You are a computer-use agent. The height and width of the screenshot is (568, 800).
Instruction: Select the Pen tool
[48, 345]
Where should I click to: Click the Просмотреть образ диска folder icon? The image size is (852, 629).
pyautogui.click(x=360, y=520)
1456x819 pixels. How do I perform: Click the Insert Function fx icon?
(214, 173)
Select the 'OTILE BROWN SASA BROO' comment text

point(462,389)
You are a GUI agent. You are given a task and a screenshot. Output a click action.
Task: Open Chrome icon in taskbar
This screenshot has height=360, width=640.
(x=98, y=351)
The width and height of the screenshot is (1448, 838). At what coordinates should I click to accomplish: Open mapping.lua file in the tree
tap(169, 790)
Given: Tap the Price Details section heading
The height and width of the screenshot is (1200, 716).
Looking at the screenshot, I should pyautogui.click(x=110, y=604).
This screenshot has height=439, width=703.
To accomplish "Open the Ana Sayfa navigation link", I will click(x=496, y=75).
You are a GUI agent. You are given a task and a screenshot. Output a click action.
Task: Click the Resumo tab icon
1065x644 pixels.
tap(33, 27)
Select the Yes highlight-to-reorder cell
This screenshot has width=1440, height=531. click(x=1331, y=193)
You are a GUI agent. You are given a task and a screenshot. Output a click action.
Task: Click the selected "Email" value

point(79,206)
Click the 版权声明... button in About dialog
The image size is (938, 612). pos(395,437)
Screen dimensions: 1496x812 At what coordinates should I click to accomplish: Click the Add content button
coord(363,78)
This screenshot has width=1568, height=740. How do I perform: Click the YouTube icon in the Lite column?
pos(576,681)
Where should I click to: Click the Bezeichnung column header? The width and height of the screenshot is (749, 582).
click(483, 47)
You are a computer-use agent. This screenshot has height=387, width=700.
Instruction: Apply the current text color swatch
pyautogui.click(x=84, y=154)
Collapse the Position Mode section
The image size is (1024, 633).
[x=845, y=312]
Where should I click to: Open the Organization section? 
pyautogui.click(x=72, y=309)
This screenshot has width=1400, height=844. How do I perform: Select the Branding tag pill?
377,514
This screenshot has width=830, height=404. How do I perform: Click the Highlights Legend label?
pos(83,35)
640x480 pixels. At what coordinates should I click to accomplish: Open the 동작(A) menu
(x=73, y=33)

What you need to do
Print every line from the one containing "This screenshot has height=439, width=703." down to the one containing "The image size is (938, 612). pos(395,437)", both included, exactly as they appear above.

Finished exercise
This screenshot has height=439, width=703.
To accomplish "Open the Ana Sayfa navigation link", I will click(x=496, y=75).
You are a GUI agent. You are given a task and a screenshot. Output a click action.
Task: Click the Resumo tab icon
1065x644 pixels.
tap(33, 27)
Select the Yes highlight-to-reorder cell
This screenshot has width=1440, height=531. click(x=1331, y=193)
You are a GUI agent. You are given a task and a screenshot. Output a click action.
Task: Click the selected "Email" value

point(79,206)
Click the 版权声明... button in About dialog
The image size is (938, 612). pos(395,437)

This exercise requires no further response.